The problem was the way we handled them; and allowing to upload many files at once only made things N times slower. The processing for each of them was very naive.
It all started when you pressed the "Upload" button. All files would sequentially be uploaded from your web browser to our server in one big communication. That time would depend in the summed file size of all files together.
Once we had the files in our server's memory we would generate one thumbnail for each file (only the one you are going to need for the preview once the page reloads) and save those generated thumbnails on the server's local file system which is where the thumbnails are served from.
After generating the thumbnails, we would continue to store the files you uploaded that are still in memory to a long term storage, we use Amazon S3. At this point we need to upload the files from our server to Amazon.
Once that's done, we would fire up a parallel job to generate the rest of thumbnails we're going to need for all the uploaded pictures. This happens on a separate server so it doesn't slow us down, and then we proceed to make the needed database entries and generate the OK response you see.
As you can see, for you to see the next page, you had to wait for the time to send the files from your computer to our server and from our server to Amazon, once for each file and one all that was done we would finally prepare your next page.
The new process
The new approach is very different from the old one. It aims to take advantage of the time you spend picking the classification of the picture to process the upload for each photo.
Another big difference is that now we process each picture individually, not sequentially, this allows to do many in parallel.
When the upload page loads, it will separate temporary picture placeholders for each of the upload fields you see. Once you select the file to upload, the page will automatically start uploading the file. This time it will upload it straight to Amazon S3 instead of going through our server. When the upload finishes we update that file's temporary placeholder with the reference of your file. At this point that file is good to go (This is where you see the "Done" check image), but as you still select other pictures or move the mouse to click the upload button, we start to generate the preview thumbnail, so if you're still processing the 2nd picture the thumbnail will be generated as you click around.

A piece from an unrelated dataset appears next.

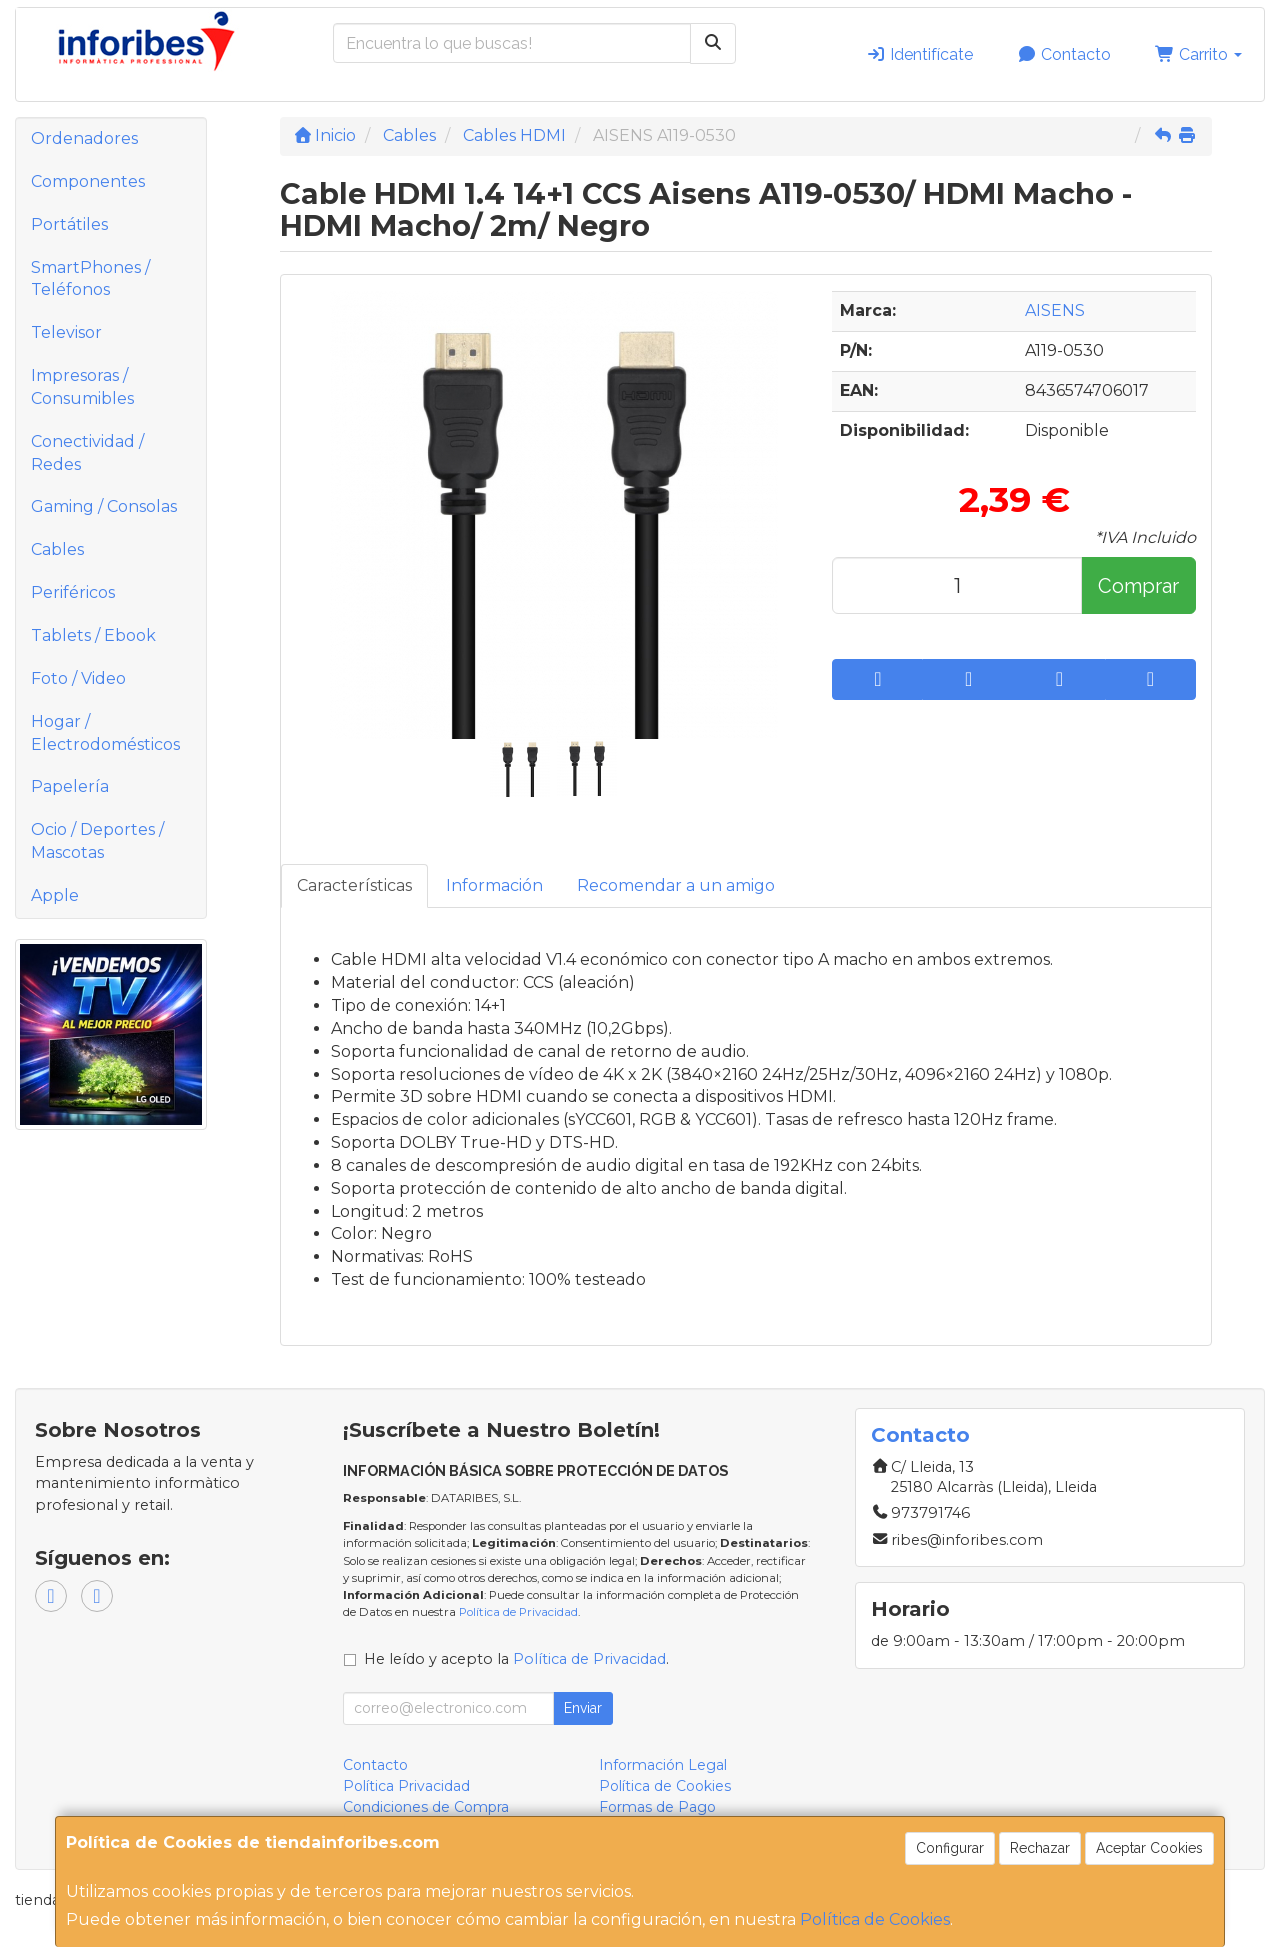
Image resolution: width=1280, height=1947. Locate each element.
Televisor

By the time you hit "Upload", all files have already been persisted, so all we have to do is look for those temporary image placeholders and create the real picture references just copying their file reference, which is a pretty quick operation so the time spent from clicking the final button until getting a response is going to be pretty fast.

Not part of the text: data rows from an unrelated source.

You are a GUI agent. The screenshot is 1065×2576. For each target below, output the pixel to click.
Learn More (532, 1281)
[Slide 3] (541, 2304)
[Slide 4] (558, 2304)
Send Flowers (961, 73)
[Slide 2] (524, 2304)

The advantage of this is that one file gets processed as you are still selecting the 2nd one. One slight disadvantage is that in the old process we could generate the thumbnail quickly when we had the file in memory in our server before sending it to Amazon, now since we first send it there, we need to then download the file to our server to generate the thumbnail which could take fractions of a second, but it is negligible.

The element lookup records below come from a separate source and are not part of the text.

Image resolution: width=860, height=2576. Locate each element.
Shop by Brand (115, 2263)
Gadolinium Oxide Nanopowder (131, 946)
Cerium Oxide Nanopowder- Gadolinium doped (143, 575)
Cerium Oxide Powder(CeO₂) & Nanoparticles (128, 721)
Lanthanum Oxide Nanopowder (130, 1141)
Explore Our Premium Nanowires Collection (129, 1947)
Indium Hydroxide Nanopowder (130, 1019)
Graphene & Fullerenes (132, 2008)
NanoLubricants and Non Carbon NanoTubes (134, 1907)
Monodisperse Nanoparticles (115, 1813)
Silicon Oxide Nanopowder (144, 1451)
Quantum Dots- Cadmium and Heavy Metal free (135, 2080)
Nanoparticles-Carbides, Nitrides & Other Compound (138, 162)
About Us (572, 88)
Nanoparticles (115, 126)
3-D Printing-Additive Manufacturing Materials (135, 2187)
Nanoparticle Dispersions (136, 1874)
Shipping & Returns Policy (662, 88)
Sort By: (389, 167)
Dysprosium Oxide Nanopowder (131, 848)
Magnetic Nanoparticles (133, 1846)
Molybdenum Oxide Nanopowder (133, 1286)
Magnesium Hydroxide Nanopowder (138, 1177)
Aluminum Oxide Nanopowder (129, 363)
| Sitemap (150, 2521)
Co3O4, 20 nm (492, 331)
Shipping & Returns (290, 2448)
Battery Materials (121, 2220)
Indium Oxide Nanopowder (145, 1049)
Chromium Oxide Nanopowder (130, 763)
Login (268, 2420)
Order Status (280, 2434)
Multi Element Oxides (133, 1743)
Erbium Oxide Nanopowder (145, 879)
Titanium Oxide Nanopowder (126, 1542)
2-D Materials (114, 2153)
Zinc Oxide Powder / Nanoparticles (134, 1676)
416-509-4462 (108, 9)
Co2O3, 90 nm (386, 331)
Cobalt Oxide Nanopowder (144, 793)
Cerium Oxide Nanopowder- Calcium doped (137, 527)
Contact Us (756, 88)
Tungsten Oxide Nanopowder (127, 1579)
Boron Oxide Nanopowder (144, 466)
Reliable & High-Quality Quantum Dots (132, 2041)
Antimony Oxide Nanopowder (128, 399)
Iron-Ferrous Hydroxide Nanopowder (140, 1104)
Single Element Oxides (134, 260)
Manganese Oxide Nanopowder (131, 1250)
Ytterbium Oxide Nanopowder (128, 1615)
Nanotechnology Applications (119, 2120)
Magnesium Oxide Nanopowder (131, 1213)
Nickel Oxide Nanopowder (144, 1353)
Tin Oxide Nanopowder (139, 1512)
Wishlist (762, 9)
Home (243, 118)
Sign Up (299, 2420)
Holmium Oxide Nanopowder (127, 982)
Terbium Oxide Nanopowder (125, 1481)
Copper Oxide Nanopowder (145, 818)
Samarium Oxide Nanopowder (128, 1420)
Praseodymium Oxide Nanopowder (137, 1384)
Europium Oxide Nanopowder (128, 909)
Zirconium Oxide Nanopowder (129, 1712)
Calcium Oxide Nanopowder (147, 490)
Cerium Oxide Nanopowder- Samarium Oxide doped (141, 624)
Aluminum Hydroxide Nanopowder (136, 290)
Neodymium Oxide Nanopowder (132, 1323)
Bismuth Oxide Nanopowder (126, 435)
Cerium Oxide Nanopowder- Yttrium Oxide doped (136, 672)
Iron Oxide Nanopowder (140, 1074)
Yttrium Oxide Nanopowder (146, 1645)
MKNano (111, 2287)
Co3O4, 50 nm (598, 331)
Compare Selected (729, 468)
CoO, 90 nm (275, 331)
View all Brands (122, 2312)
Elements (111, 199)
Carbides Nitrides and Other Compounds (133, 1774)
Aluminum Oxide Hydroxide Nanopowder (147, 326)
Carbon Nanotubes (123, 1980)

Another issue is that when you load the page we prepare the upload page we put aside 3 place holders, if you ask to upload more we put aside 3 more. If you don't use them all we are left with those place holders laying around. But it's not a huge deal since we clear all those that haven't been used after 24h. So... if you open the upload picture page, make sure to use submit it within 24 hours!!
Along with the above mentioned changes, a few other features were added:
- There is now a "Manage" picture page for doing operations with your uploaded files, this allows for much more opportunity instead of cramming many options in the same screen to upload files.
- It is now possible to edit your pictures. If you had a typo on your picture's text or classified it wrong, you can now edit it after you uploaded the file
- We now keep track of your original file, so you will have a link available to download your original file. It is only available to you! In the past there was no way to retrieve your original picture, only the generated watermarked thumbnails.
- You can now edit the order of your pictures! In the past they would always show in the order you added them, so recent pictures would always be last. Now you can edit them as you wish.